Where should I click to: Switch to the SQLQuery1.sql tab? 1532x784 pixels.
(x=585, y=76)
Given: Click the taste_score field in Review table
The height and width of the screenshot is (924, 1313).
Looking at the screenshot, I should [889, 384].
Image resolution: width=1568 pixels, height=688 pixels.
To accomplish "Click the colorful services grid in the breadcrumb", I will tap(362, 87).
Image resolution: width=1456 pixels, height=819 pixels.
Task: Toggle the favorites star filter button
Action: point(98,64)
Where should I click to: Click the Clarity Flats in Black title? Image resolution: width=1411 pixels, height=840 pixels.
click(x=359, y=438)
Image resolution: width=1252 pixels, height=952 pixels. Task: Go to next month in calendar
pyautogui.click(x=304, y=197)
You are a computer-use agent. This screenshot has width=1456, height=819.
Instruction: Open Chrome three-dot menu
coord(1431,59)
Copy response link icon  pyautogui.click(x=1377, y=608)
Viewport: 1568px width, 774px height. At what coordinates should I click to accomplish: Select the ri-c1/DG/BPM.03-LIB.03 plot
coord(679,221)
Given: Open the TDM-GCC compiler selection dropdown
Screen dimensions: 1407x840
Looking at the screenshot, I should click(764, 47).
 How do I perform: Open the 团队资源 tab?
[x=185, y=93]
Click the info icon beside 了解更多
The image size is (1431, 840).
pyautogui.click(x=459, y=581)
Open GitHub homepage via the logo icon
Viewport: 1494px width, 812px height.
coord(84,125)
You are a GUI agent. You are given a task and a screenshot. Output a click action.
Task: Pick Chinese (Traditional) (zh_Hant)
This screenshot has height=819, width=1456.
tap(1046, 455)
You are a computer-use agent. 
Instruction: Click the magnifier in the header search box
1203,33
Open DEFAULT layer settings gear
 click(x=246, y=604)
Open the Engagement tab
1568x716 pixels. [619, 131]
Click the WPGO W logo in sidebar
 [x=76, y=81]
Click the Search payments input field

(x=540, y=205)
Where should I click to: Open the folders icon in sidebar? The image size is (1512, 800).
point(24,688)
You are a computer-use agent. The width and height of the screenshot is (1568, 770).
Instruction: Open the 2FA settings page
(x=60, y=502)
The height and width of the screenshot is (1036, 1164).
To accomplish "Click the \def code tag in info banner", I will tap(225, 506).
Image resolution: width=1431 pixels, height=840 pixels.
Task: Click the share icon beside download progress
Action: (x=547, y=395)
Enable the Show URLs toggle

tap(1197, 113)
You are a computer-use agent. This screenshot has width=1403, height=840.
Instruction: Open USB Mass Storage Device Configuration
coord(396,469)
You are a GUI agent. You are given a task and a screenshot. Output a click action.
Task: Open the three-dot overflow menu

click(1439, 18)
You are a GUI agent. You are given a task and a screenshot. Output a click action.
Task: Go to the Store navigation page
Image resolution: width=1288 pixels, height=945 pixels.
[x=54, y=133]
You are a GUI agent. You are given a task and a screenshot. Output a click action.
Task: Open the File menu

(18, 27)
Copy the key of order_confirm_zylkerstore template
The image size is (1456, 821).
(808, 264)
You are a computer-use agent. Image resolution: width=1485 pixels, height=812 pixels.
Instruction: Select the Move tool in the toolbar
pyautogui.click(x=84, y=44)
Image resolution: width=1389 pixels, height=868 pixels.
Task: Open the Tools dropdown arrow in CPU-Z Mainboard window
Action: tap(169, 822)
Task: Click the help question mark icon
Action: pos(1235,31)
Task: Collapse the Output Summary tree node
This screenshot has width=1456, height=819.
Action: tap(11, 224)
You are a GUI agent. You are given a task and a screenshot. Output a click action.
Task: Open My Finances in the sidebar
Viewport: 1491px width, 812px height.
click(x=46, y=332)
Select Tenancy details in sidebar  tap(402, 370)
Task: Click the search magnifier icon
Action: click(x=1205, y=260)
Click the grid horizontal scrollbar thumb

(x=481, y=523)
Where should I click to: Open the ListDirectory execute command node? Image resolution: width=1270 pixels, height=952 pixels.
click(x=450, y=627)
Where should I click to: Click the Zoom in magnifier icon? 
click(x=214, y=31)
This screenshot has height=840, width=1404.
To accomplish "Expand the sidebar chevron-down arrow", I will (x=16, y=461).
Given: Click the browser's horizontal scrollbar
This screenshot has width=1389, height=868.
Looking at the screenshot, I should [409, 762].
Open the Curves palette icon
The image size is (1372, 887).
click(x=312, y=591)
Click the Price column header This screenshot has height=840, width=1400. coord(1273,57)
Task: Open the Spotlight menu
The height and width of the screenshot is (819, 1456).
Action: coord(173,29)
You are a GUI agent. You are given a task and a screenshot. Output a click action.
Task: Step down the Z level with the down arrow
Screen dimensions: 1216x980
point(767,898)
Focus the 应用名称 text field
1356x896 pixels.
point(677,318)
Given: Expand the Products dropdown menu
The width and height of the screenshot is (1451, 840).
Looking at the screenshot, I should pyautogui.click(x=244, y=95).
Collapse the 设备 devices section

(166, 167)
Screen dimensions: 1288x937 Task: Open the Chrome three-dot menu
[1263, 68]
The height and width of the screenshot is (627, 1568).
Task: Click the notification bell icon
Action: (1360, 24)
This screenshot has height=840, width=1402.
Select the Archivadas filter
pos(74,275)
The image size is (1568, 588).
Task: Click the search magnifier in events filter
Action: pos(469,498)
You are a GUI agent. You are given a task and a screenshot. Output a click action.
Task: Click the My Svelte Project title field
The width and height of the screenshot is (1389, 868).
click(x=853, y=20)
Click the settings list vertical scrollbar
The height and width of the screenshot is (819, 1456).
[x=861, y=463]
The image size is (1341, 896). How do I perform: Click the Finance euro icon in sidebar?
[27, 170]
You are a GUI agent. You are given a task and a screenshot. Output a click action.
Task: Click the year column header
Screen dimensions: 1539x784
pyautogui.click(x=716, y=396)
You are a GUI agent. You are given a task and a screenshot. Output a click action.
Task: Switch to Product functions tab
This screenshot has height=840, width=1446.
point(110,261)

####################

PROBLEM REQUIREMENTS | How many lines in this material contain the string "Expand"? State the number alone.

RESPONSE | 2